:: PROVIDED INFORMATION ::

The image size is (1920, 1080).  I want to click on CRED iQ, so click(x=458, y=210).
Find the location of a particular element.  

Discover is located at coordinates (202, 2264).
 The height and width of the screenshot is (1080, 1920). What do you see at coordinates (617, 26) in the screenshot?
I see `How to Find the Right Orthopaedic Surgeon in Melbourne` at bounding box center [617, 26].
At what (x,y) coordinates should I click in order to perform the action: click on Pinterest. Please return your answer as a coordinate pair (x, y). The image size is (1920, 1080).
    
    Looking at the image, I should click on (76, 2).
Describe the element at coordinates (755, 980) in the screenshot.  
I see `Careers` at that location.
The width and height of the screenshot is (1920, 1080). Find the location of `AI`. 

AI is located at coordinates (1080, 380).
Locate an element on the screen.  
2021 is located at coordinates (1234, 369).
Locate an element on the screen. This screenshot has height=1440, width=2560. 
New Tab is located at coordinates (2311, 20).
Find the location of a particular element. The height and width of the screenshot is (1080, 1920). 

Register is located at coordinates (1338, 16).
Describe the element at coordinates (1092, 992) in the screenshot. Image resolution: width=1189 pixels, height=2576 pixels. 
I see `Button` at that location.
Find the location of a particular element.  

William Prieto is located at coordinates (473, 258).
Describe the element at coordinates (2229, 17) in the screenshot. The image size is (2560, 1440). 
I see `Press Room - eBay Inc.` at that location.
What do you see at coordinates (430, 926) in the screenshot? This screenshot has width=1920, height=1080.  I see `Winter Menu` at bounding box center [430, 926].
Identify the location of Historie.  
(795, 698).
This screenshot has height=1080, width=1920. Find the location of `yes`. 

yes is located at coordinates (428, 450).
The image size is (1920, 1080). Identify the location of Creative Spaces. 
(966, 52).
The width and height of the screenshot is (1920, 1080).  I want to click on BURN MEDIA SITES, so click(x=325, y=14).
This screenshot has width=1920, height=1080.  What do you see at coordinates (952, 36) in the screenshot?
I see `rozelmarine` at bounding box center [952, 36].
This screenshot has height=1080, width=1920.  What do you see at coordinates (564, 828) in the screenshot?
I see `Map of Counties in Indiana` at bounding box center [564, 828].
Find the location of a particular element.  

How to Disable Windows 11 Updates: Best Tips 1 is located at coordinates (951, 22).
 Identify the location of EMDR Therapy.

:::

● TASK DIRECTIONS:
Rewrite the lines from the first one through the line that contains "Register is located", replacing "particular element" with "specific element" and leaving everything else unchanged.

● SOLVED EXERCISE:
The image size is (1920, 1080).  I want to click on CRED iQ, so click(x=458, y=210).
Find the location of a specific element.  

Discover is located at coordinates (202, 2264).
 The height and width of the screenshot is (1080, 1920). What do you see at coordinates (617, 26) in the screenshot?
I see `How to Find the Right Orthopaedic Surgeon in Melbourne` at bounding box center [617, 26].
At what (x,y) coordinates should I click in order to perform the action: click on Pinterest. Please return your answer as a coordinate pair (x, y). The image size is (1920, 1080).
    
    Looking at the image, I should click on (76, 2).
Describe the element at coordinates (755, 980) in the screenshot.  
I see `Careers` at that location.
The width and height of the screenshot is (1920, 1080). Find the location of `AI`. 

AI is located at coordinates (1080, 380).
Locate an element on the screen.  
2021 is located at coordinates (1234, 369).
Locate an element on the screen. This screenshot has height=1440, width=2560. 
New Tab is located at coordinates (2311, 20).
Find the location of a specific element. The height and width of the screenshot is (1080, 1920). 

Register is located at coordinates (1338, 16).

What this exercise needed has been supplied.